Symbols are powerful, but they are so precisely because they are devoid of intrinsic meaning. Humans are unsurpassed in their ability to fall out with one another. By centring campaigns and movements around symbols, people who would ordinarily be at each other’s throats are more easily able to stand alongside one another, ‘filling’ the symbol with whatever meaning sits most comfortably with them.  They are meaningless banners under which odd bedfellows might bury the hatchet in service of greater aims.  

But symbols can be a double-edged sword. Their lack of concrete meaning also allows different people to find competing meanings in the same symbol. Part of the reason for the dispute over the wearing of rainbow armbands, then, is due to different groups ascribing different meanings to the same symbol.  

For some footballers, being encouraged to wear rainbow armbands might be received as being encouraged to wear a symbol encoded with meanings that undermine their entire system of religious belief.  

And, for these people, religious belief is not an optional extra; it is their most fundamental identity and it is the framework within their entire existence and experience is rationalised and given meaning. To undermine a framework like this is no trivial matter.  

But for people who identity as LGBTQ+, seeing their team’s captain wearing a rainbow armband might ‘mean’ something as simple as: “If you identify as LGBTQ+, you are welcome here at this football match, and we want you to feel safe here.”  

It’s not hard to see how a refusal to wear an armband might be received as a slap in the face for people who ascribe that meaning to the armband; it’s tantamount to a refusal to acknowledge their existence. While it unfortunately does need repeating, the mere existence of LGBTQ+ people is not a threat to religious belief.  

The malleability of the symbol means that both individuals – and by extension, the groups to which they belong – are left feeling as though there is no space for them in football. Or, at the very least, that they have to compromise on being who they are if they are to be afforded a place within the football community.  

The desire for beige corporate gestures designed to be cheap, easy and unoffensive wins often reduces the scope for conversation and dialogue. 

And this is the problem with trying to navigate complex issues such as societal inequality through tokenistic gestures and symbols: the same power that enables symbols to unite people can also divide people.
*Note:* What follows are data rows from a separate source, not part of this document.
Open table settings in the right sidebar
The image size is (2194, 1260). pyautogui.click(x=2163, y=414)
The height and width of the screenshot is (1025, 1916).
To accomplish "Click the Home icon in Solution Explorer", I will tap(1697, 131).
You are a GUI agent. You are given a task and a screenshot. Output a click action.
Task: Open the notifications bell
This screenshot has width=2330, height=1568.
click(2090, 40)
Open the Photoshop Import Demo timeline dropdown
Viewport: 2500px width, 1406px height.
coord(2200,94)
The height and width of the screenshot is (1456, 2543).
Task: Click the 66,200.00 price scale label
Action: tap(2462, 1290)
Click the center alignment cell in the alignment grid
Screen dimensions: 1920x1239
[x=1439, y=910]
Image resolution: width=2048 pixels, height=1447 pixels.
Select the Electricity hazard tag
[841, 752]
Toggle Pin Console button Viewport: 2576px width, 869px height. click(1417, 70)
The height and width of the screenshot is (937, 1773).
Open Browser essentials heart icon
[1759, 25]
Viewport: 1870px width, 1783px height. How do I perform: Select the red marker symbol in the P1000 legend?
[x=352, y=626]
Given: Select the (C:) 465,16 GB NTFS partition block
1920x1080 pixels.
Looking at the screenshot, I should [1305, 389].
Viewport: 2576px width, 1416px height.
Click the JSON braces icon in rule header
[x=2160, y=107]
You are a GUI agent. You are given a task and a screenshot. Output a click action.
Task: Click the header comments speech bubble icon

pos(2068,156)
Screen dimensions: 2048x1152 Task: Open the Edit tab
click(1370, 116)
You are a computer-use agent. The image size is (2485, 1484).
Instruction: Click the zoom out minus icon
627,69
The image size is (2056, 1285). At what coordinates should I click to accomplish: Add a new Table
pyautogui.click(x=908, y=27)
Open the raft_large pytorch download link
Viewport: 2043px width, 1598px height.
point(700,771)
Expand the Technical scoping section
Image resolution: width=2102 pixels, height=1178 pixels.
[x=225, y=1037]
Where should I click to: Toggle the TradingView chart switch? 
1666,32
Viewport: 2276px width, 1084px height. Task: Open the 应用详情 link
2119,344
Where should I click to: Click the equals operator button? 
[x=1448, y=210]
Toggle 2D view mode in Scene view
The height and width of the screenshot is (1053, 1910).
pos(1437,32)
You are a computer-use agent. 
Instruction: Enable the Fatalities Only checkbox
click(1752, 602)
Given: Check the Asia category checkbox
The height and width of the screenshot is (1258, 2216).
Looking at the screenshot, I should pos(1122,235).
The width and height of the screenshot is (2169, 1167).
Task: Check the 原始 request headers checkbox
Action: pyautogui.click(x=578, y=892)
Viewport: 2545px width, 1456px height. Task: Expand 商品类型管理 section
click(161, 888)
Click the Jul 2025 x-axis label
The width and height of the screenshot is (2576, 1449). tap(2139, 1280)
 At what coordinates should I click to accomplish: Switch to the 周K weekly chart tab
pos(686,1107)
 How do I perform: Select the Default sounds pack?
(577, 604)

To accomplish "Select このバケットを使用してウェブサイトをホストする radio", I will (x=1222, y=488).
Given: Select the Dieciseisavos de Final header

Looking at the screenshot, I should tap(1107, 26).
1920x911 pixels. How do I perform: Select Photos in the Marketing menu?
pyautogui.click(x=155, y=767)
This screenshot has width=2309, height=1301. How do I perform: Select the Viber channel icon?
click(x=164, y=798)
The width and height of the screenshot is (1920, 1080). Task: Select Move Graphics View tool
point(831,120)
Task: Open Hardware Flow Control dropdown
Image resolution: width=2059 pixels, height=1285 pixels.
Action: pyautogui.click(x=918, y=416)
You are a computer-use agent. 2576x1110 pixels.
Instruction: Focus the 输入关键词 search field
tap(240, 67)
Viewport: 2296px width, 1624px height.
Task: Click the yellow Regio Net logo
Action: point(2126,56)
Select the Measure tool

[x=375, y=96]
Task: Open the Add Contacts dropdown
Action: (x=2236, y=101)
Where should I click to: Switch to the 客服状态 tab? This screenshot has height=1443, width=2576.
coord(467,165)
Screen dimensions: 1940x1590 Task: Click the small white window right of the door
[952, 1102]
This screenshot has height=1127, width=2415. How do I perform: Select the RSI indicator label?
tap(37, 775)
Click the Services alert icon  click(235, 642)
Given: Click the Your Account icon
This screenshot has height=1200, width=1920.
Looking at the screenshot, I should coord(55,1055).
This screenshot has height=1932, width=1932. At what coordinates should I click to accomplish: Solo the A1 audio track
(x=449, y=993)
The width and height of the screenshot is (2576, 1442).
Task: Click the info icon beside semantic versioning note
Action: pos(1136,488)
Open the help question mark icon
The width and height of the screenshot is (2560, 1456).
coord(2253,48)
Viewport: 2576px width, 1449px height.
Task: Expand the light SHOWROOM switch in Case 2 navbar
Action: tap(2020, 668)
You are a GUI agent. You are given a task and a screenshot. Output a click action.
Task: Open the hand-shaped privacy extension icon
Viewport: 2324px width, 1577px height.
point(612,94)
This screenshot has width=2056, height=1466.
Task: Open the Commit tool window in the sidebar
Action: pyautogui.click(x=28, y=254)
The same vagueness that makes symbols so powerful also minimises the possibility for genuine and nuanced conversation. 

This is not to say we should do away with such gestures altogether. The comedian Matt Lucas took to X to recount something of his experiences as an Arsenal fan. Twice this season – just this season – Lucas has been abused at football matches because of his sexuality. 

I’ve never been abused at a football match because of my sexuality, gender, race, ethnicity, or, for that matter, my religious beliefs. I don’t think it’s up to me to decide what does and does not make LGBTQ+ supporters feel welcome and safe at the match. If symbols such as rainbow armbands make these supporters feel safer at football matches – and again, it’s not up to me to decide if they do or they don’t – then I can only imagine that is an unqualified positive.  

That being said, if football is going to have meaningful and fruitful conversations about questions of faith, religion, and sexuality, then I think it’s clear that tokenistic use of symbols is simply not equipped for that. Like so much contemporary public discourse, the desire for beige corporate gestures designed to be cheap, easy and unoffensive wins often reduces the scope for conversation and dialogue.  

Symbols lie at the heart of human experience. The fallout from the actions of Sam Morsy and Marc Guehi demonstrates the significance of symbols to human life, but also of the importance of understanding the meaning of our cultural symbols, both as we understand them, and as they are understood by others.  

Too often we focus on what symbols mean to us, at the expense of what they might mean to others. When we assume that symbols carry a shared, fixed meaning for all, we deny ourselves the opportunity to listen and learn from the ways in which we experience our shared cultural symbols.  

And if there is one thing we really could do with more of, it is listening.